_Text to read_
=-=-=

Whats with all you people that love Gollum and Gandalf and Bilbo, doesn't anyone want to be original and pick Smaug like me?


----------



## Lady Legolas (Jul 31, 2002)

I always loved Bilbo, gandalf, and Gollum the best. I think they were the ones who made The Hobbit what it is.I've always felt that way.


----------



## Gandalf_White (Aug 1, 2002)

LET'S GET SOME MORE VOTES FOR GANDALF IN HERE PEOPLE. BIBLO IS NOT BETTER THAN GANDALF!!!!


----------



## saruman (Aug 28, 2002)

gandalf because is the best magus in the world


----------



## steel_rose (Aug 29, 2002)

*I LOVE DRAGONS!!*

I think Smuag. I mean how awful it must have been to have all that treasure and not be able to buy any thing. besides, he must have gotten really lonley in there by himself. the only reason he ate people was because they lied to him or they made fun of his _lisp._ 

rose


----------



## Lady Legolas (Aug 29, 2002)

I liked Smaug as well. I always got excited when I read that part of The Hobbit.


----------



## Diamond Took (Sep 1, 2002)

I LIKE THE DWARFS!!! all of them! 

lets just face it, i like dwarves full stop. not as much as hobbits though. so i was tied between bilbo and the dwarves, but therefor knowing that bilbo would be getting more votes, i finally decided to vote for the dwarves.


I like Fili, Kili, Gloin and Bombur.


----------



## Mrs. Baggins (Sep 2, 2002)

Bilbo rocks.... Is there anything else you need to know?


----------



## Grond (Sep 2, 2002)

=-=-=

_Your instructions_
Answer these questions on the forum thread about Hobbit characters:
1. Which dwarves does Diamond Took say they like?
2. According to steel_rose, why did the dragon eat people?
3. On what date did Gandalf_White post?
The material isn't needed for answering anything here.

_Data block_
=-=-=

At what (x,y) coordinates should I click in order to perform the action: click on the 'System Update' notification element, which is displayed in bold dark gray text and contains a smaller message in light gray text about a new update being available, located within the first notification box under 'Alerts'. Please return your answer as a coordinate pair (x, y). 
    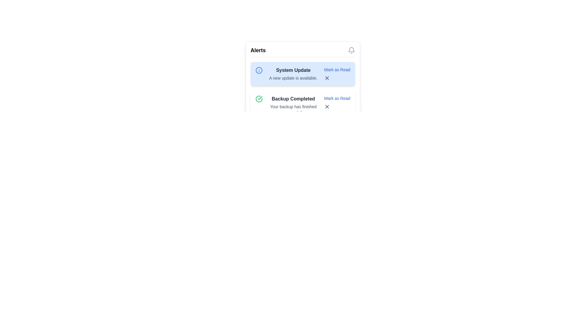
    Looking at the image, I should click on (293, 73).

=-=-=

_Written reply_
1. Fili, Kili, Gloin and Bombur.
2. Because they lied to him or made fun of his lisp.
3. Aug 1, 2002.